L-deprenyl confers specific protection against MPTP-induced Parkinson's disease-like movement disorder in the goldfish

Abstract

Administration of 1-methyl-4-phenyl-1,2,3,6-tetrahydropyridine (MPTP) to the goldfish causes a reversible, Parkinson's disease-like syndrome which includes loss of noradrenaline and dopamine from the brain, accumulation of the toxic metabolite 1-methyl-4-phenylpyridinium species (MPP+), and substantial reduction in movement. L-Deprenyl, a selective monoamine oxidase-B inhibitor, protects the goldfish from loss of movement, but clorgyline, a selective monoamine oxidase-A inhibitor, has no such protective action. L-Deprenyl and clorgyline primarily inhibit goldfish brain monoamine oxidase-B and monoamine oxidase-A, respectively.

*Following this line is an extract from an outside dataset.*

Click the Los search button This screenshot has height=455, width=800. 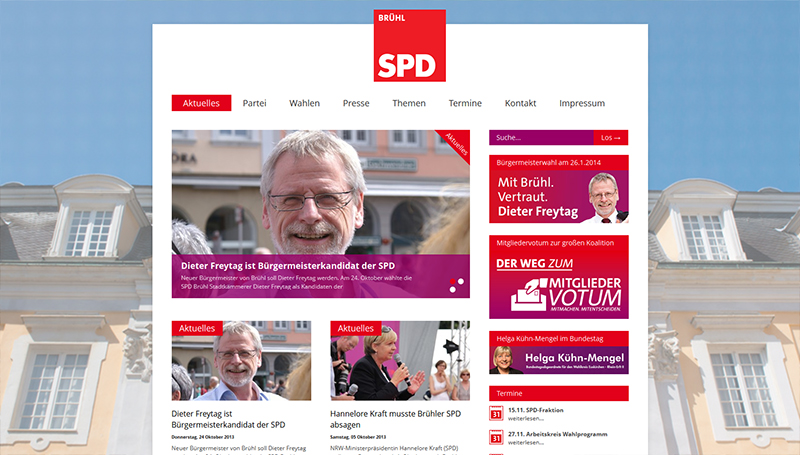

The mechanism by which MPTP causes reduced movement in goldfish is to cause an increase in resting time. Otherwise normal average velocity occurred during periods of movement. L-Deprenyl protection results in entirely 'normal' levels of resting time and average velocity during times of movement. Equivalent observations regarding l-deprenyl and clorgyline have been made in primate models of MPTP toxicity, and l-deprenyl is used for treatment of Parkinson's disease in humans. Therefore it is suggested that the evolutionarily equivalent subcortical circuitry and neural density of the goldfish brain may provide a useful model upon which to search for drugs relevant to human Parkinson's disease.